== EXERCISE AIM ==
Nothing after the line containing "Abaka Bay - Sand (84, 1250)" belongs in the answer; write out exactly every line from the start of the material up to it, including it.

═════ TASK INPUT ═════

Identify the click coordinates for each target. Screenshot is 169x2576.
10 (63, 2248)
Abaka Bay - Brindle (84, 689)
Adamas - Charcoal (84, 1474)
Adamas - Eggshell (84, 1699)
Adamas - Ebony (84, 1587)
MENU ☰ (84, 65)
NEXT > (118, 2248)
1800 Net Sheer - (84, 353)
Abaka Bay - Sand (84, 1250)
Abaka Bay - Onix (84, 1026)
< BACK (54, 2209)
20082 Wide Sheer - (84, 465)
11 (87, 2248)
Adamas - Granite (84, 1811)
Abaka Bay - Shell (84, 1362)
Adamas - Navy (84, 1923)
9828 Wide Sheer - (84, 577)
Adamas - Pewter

═════

== EXERCISE OUTPUT ==
Identify the click coordinates for each target. Screenshot is 169x2576.
10 (63, 2248)
Abaka Bay - Brindle (84, 689)
Adamas - Charcoal (84, 1474)
Adamas - Eggshell (84, 1699)
Adamas - Ebony (84, 1587)
MENU ☰ (84, 65)
NEXT > (118, 2248)
1800 Net Sheer - (84, 353)
Abaka Bay - Sand (84, 1250)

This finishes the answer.